Reese spent much time in the next few months going in and out of care in hospitals run by the Veterans Health Administration, but physical therapy didn’t seem to help. In fall 2014, Reese’s physical therapist said she thought he might be a candidate to try out of a special device that was proving to have a number of benefits for paralyzed veterans. “But she wouldn’t say what it was,” he recalls. Then one day she took Reese to a room. “She pulled back a sheet, and sitting there was an exoskeleton.”
The exoskeleton is a wearable bionic suit that allows people with lower extremity weakness or paralysis to stand and even walk on the ground. The suit takes just minutes to put on and is strapped onto the outside of the body over the person’s clothes. Once a person is in the suit, step generator software helps shift the person’s weight and activates the device’s sensors. This works along with a battery-powered motor that moves the legs forward.

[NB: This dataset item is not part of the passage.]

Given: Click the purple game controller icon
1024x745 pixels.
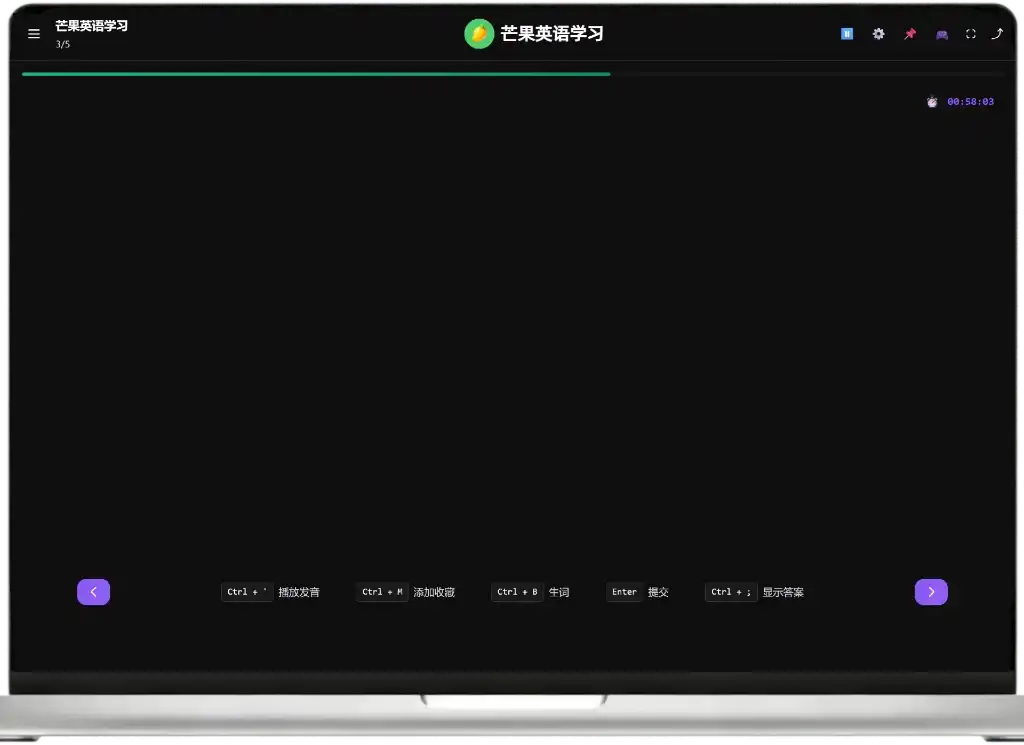Looking at the screenshot, I should coord(942,34).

A person with a spinal cord injury is still in need of exercise to keep muscles strong and prevent atrophy. Regular exercise is important because most people with paralysis are wheelchair-bound and don’t utilize their muscles. The bionic device helps a person exercise the muscles in their legs that otherwise wouldn’t be used. Beyond strength-training, physical therapy with the exoskeleton may also improve bladder, bowel and sexual function—all of which are affected in spinal cord injury.

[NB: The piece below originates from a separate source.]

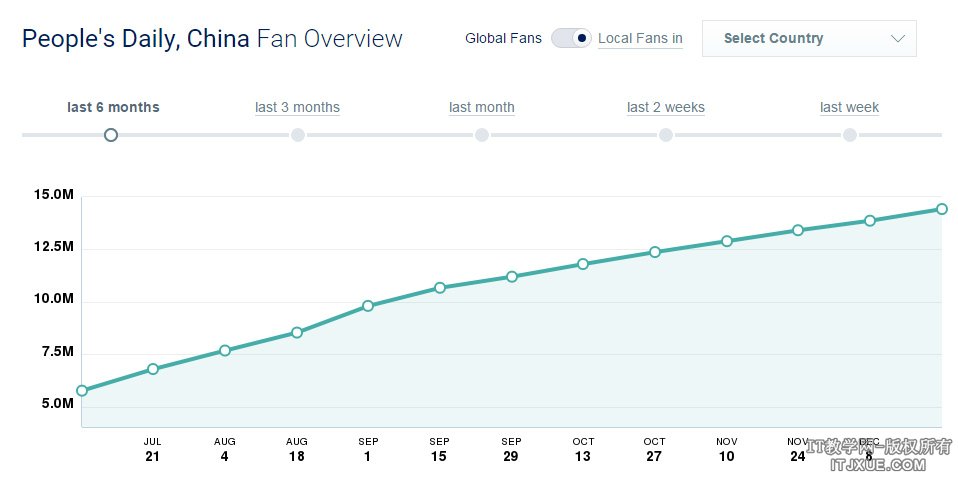Screen dimensions: 958x480
Task: Select the last 6 months range
Action: 113,107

While the exoskeletons of the future may be used for everyday life, the U.S. Food and Drug Administration has approved the bionic gait trainer device only in hospital settings—the industry of full body bionics is still very much in its infancy. Ekso Bionics in Richmond, California, which makes the device used by Reese, says development of personal mobility devices for home use are not too far in the future.
But biotechnicians all over the world are hard at work to seamlessly meld man with machine. Earlier this month, Reuters reported that a team of engineers in Switzerland are building the most sophisticated device yet that lets users do more than walk in straight lines or up stairs. Their exoskeleton has rotating “joints” that make it easy to turn around and allow for more fluid movement. The engineers are also working on a concept called the “soft exosuit” to do away with the bulkiness of models currently on the market.
Reese describes his first steps with the exoskeleton as “weird and neat and cool.”
“It was a great feeling to stand up and not have to completely support my body with my arms,” he says. “The physical benefit of standing is extremely helpful, and there is the emotional side of looking someone in the eye while I’m speaking with them.” Reese now has exoskeleton sessions at the hospital three times each month. He calls himself an “advanced user” and likens those hours spent with the exoskeleton to lifting weights at the gym to build muscles. While Reese won’t regain the ability to walk, the exoskeleton has helped him maintain his strength.
Chris Meek, the founder and CEO of SoldierStrong, a fundraising and advocacy organization that provides resources to returning veterans, has been instrumental in getting the high-tech bionic devices into the hands of veterans like Reese. “It's done things like increase muscle and bone density, reduce urinary tract infections,” says Meek.
His organization also provides high-tech prosthetics to veterans and plans over the next three years to donate 100 “Luke” arms—named in honor of Luke Skywalker. These are the most sophisticated prosthetic FDA-approved arms and have moving fingers that allow for the fine motor skills needed to accomplish tasks like picking up an egg without cracking it.
Since 2014, SoldierStrong has donated eight exoskeletons to various VA hospitals in the United States. Meek says he hopes to see that number grow to 80 within the next three years. It’s a lofty goal; each exoskeleton from Ekso Bionics costs $150,000. But Meek says it’s technology veterans need. There are approximately 100,000 veterans with some form of spinal injury, with 40,000 of them injured in service post-9/11, says Meek, and restoring a sense of dignity in veterans is priceless. “Just because the war is over, it doesn’t mean it’s over for our troops,” he says. “They're fighting a war every day.”